Eventually, many people infected with the virus will get tested or even hospitalized. That’s when local leaders can start tracking cases and evaluating the efficacy of their response to the outbreak.

One San Francisco company recently figured out a way to get data even sooner. Kinsa Inc., a health technology company that makes internet-connected thermometers, has been tracking the number of fevers across the country, and the data indicate they’re falling nearly everywhere.

Each day, 162,000 people use a Kinsa thermometer to take their temperature. Typically the company uses that data to track the spread of influenza. It recently adapted its software to monitor “atypical fever,” which doesn’t follow typical influenza patterns and is thought to correlate with the surge of COVID-19 cases.

A map of the nation shows that as of Monday the number of fevers in nearly every corner of the country has fallen across the past seven days.

Photo: healthweather.us

Zooming in on New York State, the epicenter of the outbreak, shows that the number of fever readings are down there too, though not as much as in some other places.

Photo: healthweather.us

Fevers in Manhattan are down 4.4 percent across the past seven days. Over the same time period, they’re down 4.1 percent in Kings County, 4.9 percent in Queens County, and 4.5 percent in Bronx County.

The maps reveal trends that are days away from showing up in hospitalization data and seem to indicate that social distancing is working.

The trends in Florida show a particularly stark drop in fevers. The state was among the slowest to respond to the coronavirus crisis, with Governor Ron DeSantis relying on a patchwork of local measures rather than imposing statewide orders. On March 20, he finally ordered restaurants and gyms closed, days after shuttering bars and nightclubs. While the daily tallies of new confirmed cases and deaths coming out of Florida is grim — 6,338 cases and 77 deaths as of Tuesday morning — the fever data shows a more promising trend.

Photo: healthweather.us

Kinsa’s data show that the number of “atypical fevers” in places such as Miami-Dade, Broward, and Palm Beach Counties is high, but the rate of fever is down at least 12.8 percent in each county over the last week.

Exercise 1:
Answer these from the fever-tracking article:
(a) How many people use a Kinsa thermometer each day?
(b) By what percentage have fevers dropped in Queens County over the past seven days?
(c) On what date did Florida's governor order restaurants and gyms closed?
Exercise 2:
Reproduce the fever-tracking article word for word, from "Eventually, many people" down to "falling nearly everywhere.".
The records are separate material, unrelated to the fever-tracking article.

Data for analysis:

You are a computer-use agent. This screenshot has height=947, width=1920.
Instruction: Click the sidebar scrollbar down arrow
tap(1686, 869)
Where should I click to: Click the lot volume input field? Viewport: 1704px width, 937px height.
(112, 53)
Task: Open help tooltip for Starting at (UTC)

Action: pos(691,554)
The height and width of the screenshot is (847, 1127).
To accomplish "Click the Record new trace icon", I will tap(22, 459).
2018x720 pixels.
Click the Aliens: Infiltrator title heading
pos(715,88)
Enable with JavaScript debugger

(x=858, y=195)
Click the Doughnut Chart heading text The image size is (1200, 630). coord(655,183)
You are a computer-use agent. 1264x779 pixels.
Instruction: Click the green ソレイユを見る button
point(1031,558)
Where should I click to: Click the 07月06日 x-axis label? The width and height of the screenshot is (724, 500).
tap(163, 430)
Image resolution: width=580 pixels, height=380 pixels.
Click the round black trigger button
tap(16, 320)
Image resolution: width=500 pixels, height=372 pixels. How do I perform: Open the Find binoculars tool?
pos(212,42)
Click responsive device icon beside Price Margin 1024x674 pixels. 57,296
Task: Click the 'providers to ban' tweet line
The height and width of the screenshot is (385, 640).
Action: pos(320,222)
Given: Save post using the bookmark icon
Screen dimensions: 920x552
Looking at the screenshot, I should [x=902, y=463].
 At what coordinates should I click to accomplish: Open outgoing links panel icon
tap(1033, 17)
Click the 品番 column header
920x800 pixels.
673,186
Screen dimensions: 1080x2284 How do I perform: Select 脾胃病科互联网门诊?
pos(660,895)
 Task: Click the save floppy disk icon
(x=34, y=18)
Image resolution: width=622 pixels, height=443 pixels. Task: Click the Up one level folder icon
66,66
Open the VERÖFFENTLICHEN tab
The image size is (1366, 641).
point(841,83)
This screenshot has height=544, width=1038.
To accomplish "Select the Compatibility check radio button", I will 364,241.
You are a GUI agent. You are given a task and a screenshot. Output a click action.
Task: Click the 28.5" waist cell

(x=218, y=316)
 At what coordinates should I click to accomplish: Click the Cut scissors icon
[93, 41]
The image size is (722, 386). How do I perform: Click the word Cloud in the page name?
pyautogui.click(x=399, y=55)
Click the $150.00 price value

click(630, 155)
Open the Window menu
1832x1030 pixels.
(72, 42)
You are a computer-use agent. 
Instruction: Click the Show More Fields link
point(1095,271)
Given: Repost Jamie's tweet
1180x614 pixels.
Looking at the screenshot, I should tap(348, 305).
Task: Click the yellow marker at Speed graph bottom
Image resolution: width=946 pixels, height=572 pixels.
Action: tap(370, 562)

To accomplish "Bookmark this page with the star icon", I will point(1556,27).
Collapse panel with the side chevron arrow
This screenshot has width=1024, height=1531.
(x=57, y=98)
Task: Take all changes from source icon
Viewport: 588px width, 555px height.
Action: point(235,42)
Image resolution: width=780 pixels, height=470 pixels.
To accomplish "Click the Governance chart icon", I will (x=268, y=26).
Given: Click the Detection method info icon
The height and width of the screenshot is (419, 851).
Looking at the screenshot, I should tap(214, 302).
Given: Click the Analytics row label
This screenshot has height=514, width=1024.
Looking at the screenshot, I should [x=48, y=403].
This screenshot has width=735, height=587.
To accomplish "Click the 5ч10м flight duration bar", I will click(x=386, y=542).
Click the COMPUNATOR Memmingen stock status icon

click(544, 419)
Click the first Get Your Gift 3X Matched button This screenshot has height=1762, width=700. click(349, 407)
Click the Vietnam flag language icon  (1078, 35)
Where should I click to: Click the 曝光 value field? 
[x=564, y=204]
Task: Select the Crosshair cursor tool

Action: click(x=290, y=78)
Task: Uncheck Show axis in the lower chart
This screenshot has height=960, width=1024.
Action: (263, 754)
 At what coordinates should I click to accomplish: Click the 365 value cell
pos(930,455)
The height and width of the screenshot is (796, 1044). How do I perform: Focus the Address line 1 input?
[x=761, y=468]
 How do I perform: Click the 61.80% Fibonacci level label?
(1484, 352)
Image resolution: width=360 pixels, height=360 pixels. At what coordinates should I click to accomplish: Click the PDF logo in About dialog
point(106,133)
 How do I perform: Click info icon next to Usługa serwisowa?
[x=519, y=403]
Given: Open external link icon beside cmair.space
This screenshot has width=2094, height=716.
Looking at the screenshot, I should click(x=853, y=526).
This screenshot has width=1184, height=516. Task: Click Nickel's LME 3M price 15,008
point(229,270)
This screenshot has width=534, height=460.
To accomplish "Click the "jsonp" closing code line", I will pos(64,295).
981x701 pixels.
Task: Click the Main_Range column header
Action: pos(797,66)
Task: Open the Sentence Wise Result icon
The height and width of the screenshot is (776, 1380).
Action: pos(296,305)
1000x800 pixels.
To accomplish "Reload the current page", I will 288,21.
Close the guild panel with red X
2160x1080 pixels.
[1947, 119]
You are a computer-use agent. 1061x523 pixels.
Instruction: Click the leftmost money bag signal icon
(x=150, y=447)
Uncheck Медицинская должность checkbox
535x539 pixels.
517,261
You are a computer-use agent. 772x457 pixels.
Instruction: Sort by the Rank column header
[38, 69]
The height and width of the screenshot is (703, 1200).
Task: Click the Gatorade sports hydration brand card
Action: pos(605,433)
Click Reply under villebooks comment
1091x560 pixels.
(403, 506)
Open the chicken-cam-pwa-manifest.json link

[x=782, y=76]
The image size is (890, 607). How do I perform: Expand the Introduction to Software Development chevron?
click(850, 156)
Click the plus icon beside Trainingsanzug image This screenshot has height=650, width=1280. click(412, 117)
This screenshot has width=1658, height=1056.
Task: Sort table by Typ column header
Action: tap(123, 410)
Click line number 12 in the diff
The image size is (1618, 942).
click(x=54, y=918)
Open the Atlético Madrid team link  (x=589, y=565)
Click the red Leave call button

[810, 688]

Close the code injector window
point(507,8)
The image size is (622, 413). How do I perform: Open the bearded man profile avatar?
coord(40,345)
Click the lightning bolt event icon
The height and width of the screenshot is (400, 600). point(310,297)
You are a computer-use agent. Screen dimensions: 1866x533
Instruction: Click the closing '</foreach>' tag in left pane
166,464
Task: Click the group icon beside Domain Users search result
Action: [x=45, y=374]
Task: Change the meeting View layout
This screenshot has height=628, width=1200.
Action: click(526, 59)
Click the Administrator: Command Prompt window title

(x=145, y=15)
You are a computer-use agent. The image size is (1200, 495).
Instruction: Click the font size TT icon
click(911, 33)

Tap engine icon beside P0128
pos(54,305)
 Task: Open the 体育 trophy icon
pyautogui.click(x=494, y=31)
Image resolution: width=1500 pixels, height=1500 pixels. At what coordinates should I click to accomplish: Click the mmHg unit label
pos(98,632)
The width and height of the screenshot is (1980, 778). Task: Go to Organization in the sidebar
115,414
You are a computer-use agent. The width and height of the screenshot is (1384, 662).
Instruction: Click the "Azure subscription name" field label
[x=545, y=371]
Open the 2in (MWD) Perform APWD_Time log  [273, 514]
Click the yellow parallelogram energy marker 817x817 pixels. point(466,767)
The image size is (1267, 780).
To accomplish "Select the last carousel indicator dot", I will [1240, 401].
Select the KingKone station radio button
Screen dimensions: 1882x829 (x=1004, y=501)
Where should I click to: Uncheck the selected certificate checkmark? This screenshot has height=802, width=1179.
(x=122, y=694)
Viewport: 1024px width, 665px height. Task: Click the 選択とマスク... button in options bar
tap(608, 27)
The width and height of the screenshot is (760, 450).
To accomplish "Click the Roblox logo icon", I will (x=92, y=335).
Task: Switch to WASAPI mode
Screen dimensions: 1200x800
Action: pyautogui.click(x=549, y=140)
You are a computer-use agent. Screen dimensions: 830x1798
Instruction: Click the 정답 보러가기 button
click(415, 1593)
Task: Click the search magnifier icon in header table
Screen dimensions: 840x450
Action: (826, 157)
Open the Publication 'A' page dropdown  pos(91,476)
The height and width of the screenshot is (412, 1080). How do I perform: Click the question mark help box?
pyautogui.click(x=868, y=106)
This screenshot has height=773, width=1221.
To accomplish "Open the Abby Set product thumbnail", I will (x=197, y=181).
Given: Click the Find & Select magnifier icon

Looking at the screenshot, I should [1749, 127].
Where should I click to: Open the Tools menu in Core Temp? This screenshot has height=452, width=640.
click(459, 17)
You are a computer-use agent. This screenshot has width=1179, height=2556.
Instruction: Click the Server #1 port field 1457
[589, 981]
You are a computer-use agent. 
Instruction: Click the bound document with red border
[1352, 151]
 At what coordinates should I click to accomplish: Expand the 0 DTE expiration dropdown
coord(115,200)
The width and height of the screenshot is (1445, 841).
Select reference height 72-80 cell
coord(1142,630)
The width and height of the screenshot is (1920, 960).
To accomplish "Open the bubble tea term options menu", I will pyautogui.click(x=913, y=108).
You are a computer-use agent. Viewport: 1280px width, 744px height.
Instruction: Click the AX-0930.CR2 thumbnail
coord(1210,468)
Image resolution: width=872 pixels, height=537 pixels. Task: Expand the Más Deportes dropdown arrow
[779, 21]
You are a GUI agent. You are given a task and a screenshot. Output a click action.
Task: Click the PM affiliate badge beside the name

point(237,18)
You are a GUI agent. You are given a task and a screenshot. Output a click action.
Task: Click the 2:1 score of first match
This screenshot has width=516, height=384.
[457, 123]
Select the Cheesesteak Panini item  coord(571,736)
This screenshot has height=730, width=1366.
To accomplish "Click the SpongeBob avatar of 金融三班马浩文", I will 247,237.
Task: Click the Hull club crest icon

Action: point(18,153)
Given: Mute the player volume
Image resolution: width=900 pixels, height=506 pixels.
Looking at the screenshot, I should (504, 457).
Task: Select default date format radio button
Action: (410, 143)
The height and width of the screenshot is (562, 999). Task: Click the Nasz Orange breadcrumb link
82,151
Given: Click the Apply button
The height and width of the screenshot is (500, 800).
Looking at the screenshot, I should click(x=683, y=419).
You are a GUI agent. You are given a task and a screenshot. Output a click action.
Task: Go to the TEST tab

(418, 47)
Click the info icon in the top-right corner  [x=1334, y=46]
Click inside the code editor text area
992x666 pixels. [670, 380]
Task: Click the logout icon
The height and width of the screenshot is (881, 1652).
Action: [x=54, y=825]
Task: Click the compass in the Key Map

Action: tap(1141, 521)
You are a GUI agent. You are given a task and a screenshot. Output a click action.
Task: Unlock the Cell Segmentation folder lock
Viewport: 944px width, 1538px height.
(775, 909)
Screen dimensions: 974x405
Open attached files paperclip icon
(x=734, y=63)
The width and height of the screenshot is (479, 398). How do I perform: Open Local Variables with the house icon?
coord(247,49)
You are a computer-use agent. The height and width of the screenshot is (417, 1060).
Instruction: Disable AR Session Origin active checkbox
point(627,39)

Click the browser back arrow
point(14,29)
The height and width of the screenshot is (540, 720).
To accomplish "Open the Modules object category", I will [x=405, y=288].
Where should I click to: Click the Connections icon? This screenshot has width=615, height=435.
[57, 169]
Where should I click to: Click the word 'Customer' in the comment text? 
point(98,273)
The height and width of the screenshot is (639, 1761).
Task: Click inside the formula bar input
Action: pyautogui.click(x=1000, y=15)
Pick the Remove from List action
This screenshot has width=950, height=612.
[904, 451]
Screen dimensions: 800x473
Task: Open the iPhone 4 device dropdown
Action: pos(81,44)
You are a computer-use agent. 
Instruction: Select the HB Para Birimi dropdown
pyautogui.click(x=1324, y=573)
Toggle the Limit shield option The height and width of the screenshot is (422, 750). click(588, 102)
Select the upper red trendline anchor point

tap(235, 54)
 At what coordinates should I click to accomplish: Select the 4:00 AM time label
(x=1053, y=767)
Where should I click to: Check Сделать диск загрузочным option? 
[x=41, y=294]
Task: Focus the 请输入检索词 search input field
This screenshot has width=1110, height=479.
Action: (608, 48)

Written response 1:
(a) 162,000
(b) 4.9 percent
(c) March 20

Written response 2:
Eventually, many people infected with the virus will get tested or even hospitalized. That’s when local leaders can start tracking cases and evaluating the efficacy of their response to the outbreak.

One San Francisco company recently figured out a way to get data even sooner. Kinsa Inc., a health technology company that makes internet-connected thermometers, has been tracking the number of fevers across the country, and the data indicate they’re falling nearly everywhere.